- _Requirement_: Among the entries below, how many lines contain the string "screenshot"? Only the number, please.

━━ Data shown ━━

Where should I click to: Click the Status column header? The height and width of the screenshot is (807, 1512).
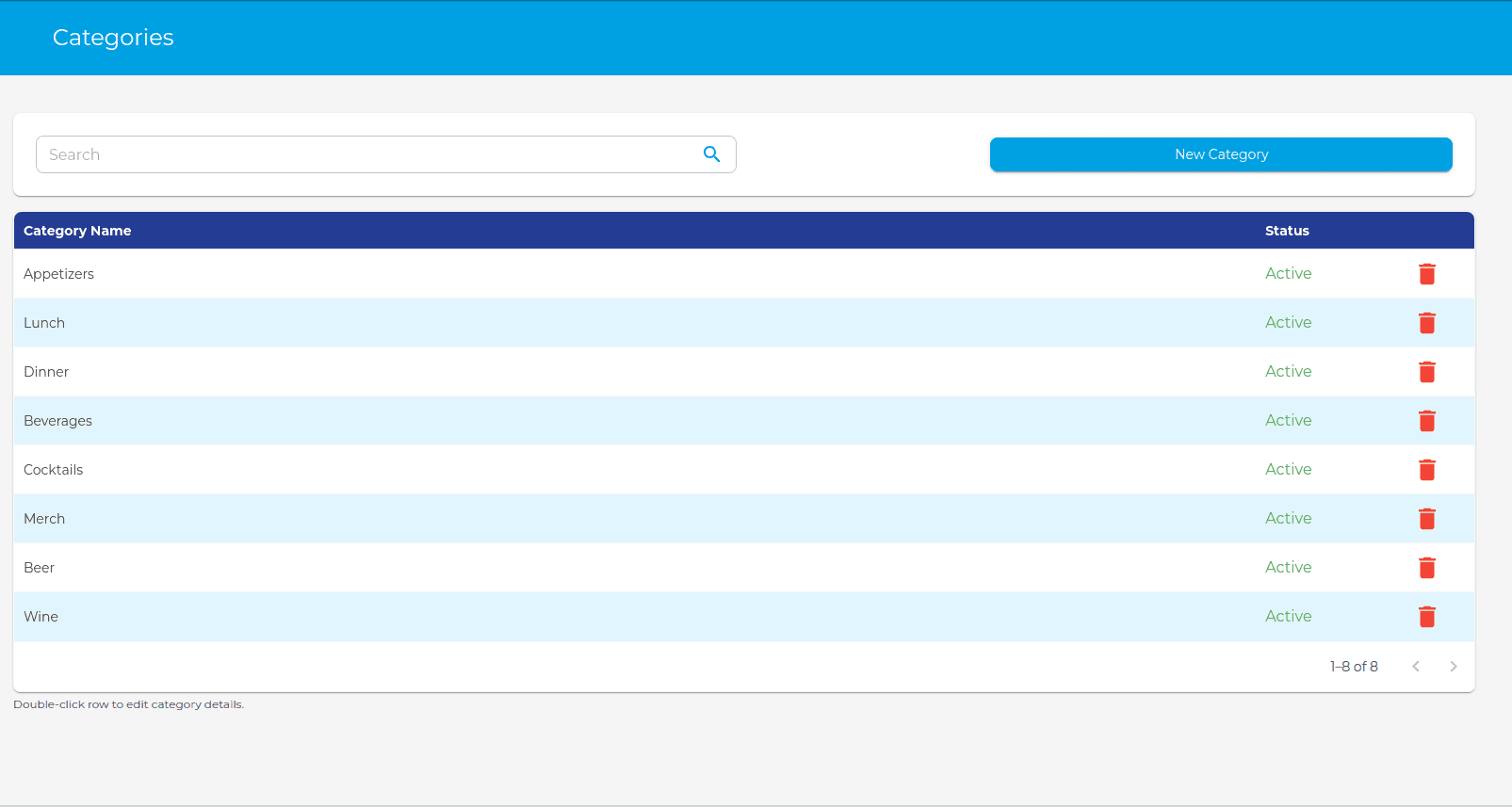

━━━
━━ Data shown ━━

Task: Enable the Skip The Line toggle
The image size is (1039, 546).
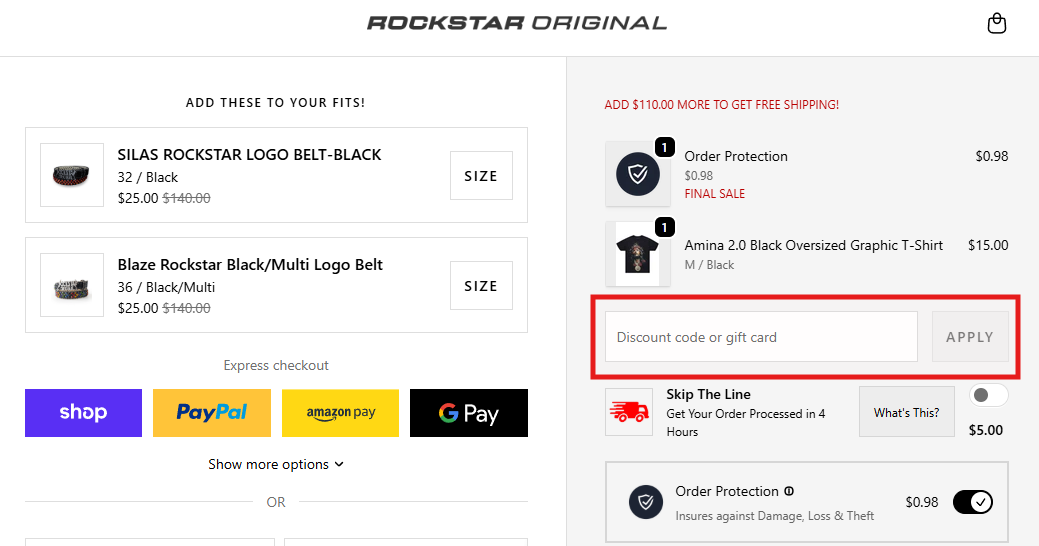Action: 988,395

━━━
━━ Data shown ━━

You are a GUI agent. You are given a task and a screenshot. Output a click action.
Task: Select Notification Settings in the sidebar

━━━

- _Answer section_: 2